An ideal society, according to Drezner, would have a marketplace for ideas that could strike a reasonable balance between both types. Otherwise, with too many public intellectuals, it would become too difficult for new concepts to emerge since most ideas would simply be struck down. Conversely, too few public intellectuals would mean that bad ideas would take too long to die out.

In the context of American think tanks, Drezner has observed that traditional houses such as the Council on Foreign Relations and Brookings Institute have been comparative losers, while hyper-partisan think tanks such as the Heritage Foundation have been winners. Funding, social media, and partisan politics have intensified that problem.

The situation is not helped by the fact that numerous American public intellectuals, such as the notorious Fareed Zakaria, have been repeatedly found guilty of plagiarism and factual errors in their work.

So, what must our think tanks do in such a context? Taking a cue from Drezner’s argumentation, it may help to frame the purpose of the modern think tank as one of synthesis and balance between both public intellectual and thought leader.

On one hand, think tanks must develop specialisations, engage in charismatic advocacy, while also cementing an institutional brand, à la thought leader. On the other hand, they must remain attentive to shifting global and local dynamics, and provide meaningful inputs on a diversity of issues, while contributing meaningful critique of social challenges, à la public intellectual.

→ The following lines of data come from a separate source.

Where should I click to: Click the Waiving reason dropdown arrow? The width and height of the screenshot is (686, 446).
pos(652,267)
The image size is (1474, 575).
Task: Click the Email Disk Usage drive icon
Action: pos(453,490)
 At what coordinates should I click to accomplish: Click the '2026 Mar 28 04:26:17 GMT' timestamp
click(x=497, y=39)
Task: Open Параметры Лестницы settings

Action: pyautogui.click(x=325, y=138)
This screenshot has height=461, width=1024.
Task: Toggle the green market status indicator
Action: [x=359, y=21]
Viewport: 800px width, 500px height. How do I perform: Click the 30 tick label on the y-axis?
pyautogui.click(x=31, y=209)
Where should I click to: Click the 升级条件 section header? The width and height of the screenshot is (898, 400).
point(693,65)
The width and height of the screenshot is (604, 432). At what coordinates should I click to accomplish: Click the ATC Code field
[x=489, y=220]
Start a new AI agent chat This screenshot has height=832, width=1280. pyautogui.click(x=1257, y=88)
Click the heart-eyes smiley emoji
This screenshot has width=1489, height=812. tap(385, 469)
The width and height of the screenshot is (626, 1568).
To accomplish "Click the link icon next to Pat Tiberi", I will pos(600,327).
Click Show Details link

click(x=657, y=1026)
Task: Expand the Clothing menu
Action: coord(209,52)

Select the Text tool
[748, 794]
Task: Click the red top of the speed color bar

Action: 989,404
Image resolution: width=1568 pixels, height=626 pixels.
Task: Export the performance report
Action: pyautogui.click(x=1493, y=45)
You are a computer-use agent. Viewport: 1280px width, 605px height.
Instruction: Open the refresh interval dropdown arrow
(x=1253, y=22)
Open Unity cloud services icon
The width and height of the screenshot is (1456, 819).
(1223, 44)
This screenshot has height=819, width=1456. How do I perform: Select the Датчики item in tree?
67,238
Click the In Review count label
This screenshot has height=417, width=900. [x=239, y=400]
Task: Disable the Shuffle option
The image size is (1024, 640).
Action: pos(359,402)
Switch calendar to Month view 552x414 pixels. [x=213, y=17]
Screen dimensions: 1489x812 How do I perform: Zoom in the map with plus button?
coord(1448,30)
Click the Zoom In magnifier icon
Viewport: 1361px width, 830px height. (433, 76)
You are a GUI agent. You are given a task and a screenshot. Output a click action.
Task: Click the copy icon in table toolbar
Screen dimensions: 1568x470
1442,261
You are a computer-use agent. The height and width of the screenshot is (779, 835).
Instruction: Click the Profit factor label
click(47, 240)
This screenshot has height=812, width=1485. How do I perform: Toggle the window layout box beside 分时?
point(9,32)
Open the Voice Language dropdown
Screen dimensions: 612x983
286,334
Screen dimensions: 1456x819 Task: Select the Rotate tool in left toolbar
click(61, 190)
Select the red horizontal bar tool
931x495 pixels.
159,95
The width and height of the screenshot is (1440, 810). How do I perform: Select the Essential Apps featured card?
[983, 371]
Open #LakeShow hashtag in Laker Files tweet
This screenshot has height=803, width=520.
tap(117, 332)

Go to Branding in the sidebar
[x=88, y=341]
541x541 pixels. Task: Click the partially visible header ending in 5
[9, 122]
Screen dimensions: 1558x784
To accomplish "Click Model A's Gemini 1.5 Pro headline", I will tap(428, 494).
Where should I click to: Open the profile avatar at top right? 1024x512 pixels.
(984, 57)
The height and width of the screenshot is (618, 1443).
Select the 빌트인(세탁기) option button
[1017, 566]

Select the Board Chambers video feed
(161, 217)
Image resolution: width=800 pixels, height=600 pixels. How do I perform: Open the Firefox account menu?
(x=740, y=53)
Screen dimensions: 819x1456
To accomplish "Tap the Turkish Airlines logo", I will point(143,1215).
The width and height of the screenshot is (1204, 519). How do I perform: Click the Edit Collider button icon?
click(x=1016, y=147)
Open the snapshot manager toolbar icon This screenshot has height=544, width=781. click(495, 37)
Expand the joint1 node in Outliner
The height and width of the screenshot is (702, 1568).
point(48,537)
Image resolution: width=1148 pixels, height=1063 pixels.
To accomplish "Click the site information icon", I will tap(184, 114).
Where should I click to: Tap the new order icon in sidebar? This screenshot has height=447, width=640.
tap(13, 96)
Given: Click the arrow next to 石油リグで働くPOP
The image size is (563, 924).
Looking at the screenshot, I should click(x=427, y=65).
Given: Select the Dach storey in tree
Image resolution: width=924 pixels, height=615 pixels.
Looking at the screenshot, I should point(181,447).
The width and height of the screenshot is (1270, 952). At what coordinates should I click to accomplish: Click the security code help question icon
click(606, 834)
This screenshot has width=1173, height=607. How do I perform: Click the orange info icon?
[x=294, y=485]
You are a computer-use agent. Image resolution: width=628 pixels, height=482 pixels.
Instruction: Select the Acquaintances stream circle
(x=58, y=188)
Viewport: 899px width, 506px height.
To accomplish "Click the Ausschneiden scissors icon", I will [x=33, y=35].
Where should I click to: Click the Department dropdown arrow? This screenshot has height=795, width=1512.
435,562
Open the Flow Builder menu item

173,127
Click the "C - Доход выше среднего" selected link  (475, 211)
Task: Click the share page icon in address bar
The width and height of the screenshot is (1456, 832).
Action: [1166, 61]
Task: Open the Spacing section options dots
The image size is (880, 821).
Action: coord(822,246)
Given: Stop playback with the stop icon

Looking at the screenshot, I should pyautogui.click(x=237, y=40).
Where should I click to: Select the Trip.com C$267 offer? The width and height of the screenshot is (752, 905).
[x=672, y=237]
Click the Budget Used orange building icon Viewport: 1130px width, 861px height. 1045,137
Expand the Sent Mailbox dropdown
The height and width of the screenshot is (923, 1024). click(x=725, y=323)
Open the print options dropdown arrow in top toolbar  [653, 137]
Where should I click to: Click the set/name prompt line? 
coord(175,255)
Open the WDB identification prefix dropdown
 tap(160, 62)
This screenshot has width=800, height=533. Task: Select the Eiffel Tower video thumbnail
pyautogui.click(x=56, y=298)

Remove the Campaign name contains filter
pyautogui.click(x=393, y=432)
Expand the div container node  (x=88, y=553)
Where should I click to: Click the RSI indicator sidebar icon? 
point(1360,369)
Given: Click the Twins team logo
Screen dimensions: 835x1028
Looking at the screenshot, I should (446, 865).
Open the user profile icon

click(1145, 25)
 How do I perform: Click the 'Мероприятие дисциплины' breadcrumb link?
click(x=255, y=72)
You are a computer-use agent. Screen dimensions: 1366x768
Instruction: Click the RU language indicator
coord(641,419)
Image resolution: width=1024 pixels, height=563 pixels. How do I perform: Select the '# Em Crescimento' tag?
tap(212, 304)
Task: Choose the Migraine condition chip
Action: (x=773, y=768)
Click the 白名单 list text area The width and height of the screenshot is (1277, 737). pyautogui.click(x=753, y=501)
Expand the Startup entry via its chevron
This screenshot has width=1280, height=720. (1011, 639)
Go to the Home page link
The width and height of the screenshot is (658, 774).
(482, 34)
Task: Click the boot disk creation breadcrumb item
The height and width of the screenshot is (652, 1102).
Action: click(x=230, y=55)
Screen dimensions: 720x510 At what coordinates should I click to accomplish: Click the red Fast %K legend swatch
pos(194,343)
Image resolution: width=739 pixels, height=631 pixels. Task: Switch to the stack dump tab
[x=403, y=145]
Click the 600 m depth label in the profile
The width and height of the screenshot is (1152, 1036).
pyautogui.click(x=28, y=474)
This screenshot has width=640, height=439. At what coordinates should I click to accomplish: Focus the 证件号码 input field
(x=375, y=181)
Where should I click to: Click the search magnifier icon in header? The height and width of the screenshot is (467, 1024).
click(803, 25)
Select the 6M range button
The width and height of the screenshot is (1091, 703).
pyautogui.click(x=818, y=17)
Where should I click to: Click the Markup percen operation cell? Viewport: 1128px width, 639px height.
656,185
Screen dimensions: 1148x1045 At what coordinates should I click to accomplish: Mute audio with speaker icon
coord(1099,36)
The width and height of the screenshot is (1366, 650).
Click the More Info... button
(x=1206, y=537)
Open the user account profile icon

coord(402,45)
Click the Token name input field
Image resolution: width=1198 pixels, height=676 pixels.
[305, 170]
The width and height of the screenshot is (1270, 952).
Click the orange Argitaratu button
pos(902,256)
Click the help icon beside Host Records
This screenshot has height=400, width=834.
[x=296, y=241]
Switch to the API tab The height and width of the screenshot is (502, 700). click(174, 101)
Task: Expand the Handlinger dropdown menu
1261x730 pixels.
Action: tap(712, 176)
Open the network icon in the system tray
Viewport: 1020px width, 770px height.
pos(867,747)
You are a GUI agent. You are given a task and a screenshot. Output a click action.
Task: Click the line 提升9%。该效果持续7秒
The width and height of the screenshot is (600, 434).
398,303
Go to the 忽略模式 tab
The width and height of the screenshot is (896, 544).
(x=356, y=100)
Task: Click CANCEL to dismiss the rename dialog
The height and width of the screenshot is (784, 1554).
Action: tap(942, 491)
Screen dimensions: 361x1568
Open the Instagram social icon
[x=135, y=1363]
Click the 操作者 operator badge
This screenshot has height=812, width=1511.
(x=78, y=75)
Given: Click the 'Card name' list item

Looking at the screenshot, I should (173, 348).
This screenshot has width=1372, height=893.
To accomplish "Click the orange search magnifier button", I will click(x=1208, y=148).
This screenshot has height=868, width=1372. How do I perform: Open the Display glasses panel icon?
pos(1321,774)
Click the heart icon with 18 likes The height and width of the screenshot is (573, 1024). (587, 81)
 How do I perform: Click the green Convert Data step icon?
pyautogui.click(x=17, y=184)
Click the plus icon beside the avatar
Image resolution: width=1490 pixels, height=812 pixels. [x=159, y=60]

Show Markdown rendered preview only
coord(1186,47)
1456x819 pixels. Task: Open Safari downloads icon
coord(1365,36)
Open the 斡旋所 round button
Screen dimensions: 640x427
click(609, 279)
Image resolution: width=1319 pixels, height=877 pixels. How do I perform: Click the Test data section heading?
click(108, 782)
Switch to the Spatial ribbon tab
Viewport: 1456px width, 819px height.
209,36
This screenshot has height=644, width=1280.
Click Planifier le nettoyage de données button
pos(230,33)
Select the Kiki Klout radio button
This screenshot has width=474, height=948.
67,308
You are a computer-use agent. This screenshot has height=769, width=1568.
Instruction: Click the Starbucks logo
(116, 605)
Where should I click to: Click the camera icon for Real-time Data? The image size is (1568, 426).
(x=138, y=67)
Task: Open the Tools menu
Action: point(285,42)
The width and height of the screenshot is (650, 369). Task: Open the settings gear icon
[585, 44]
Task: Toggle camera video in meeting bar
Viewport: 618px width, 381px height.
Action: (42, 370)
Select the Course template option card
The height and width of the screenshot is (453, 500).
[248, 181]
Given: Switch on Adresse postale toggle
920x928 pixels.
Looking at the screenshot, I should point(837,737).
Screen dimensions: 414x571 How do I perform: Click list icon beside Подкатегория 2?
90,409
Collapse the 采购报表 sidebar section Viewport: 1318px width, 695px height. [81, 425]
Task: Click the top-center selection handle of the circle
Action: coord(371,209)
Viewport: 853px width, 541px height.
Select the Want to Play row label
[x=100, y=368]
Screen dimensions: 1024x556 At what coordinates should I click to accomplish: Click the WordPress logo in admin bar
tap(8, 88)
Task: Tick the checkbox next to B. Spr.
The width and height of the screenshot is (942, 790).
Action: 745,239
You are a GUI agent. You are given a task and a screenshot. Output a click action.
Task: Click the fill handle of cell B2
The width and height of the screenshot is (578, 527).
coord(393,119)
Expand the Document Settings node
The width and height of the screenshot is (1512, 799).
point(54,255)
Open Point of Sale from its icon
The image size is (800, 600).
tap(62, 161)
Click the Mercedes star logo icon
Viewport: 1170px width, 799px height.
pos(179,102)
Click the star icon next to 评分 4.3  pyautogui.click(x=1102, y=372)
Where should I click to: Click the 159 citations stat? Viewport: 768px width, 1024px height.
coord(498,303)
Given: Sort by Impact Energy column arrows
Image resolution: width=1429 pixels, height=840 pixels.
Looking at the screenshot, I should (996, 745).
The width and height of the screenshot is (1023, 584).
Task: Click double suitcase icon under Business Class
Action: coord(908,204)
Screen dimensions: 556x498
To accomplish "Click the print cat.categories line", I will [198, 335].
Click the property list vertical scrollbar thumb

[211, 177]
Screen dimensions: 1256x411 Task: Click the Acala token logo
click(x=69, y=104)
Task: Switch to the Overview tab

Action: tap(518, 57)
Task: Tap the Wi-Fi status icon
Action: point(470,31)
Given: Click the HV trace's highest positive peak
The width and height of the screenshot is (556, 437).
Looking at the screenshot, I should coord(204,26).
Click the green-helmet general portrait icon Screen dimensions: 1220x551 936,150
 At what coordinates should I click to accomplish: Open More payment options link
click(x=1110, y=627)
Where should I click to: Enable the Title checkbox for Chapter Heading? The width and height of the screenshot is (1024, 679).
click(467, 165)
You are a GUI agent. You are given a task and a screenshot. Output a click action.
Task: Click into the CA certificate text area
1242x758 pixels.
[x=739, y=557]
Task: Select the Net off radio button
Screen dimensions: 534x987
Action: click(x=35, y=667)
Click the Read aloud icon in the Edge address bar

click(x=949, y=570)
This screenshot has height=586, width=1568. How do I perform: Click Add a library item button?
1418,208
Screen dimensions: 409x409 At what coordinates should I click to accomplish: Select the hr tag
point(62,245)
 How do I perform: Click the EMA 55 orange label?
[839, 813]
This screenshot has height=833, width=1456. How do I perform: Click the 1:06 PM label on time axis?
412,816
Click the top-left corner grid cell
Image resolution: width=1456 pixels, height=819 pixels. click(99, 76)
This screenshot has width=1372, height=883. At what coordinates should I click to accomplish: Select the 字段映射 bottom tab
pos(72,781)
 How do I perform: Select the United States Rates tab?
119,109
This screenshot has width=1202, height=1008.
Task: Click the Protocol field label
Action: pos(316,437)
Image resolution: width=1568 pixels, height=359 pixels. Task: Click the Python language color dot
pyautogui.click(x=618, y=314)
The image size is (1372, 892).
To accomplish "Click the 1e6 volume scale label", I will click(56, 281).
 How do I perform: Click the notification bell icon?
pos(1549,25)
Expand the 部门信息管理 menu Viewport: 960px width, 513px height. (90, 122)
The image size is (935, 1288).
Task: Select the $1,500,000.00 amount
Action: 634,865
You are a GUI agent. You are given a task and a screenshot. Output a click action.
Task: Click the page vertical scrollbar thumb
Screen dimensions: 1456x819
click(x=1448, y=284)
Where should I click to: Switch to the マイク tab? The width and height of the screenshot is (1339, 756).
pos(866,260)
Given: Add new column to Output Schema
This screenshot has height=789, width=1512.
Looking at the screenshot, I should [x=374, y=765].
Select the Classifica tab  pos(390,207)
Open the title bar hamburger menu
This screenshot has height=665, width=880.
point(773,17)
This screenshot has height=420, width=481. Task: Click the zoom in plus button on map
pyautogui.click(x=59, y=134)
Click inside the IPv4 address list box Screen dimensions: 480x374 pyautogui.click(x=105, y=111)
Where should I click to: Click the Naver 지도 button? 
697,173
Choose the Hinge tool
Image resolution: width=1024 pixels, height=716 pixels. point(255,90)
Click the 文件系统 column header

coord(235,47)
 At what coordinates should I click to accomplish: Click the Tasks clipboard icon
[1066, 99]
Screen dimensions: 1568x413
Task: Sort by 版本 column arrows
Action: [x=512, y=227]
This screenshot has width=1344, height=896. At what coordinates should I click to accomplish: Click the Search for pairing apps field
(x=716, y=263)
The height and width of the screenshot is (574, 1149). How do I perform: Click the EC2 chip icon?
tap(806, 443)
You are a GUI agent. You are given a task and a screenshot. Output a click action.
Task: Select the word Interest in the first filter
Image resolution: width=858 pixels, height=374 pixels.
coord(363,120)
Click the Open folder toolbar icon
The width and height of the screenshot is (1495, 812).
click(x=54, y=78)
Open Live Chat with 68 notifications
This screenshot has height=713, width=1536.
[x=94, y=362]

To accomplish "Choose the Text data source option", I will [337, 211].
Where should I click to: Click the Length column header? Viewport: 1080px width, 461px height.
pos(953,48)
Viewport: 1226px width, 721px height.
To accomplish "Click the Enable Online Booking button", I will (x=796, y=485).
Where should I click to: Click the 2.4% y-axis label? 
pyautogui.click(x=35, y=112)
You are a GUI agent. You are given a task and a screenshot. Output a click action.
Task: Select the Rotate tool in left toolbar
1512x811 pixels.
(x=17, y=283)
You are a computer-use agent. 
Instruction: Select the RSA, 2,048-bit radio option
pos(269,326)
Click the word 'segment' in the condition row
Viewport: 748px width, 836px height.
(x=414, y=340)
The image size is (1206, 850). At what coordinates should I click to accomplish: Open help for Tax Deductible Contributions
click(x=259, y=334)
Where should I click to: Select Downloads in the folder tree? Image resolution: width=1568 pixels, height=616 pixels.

Such a balance would not be easy to strike, of course, because the tendencies of each role veer towards opposing performative and constructive approaches. Indeed, the effort may backfire and lead to a think tank embodying the failures of both: neither able to appeal to the public, nor able to deploy rigor.

That said, any think tank that manages to effectively draw upon (1) the thought leader’s flair for branding, dissemination, and specialisation; as well as (2) the public intellectual’s penchant for dispassionate deconstruction; would come to tower over its peers and fulfil a meaningful intellectual duty towards both decision-makers and the public at large.

That balance is, I believe, the ambition that Pakistan’s think tanks must harbour.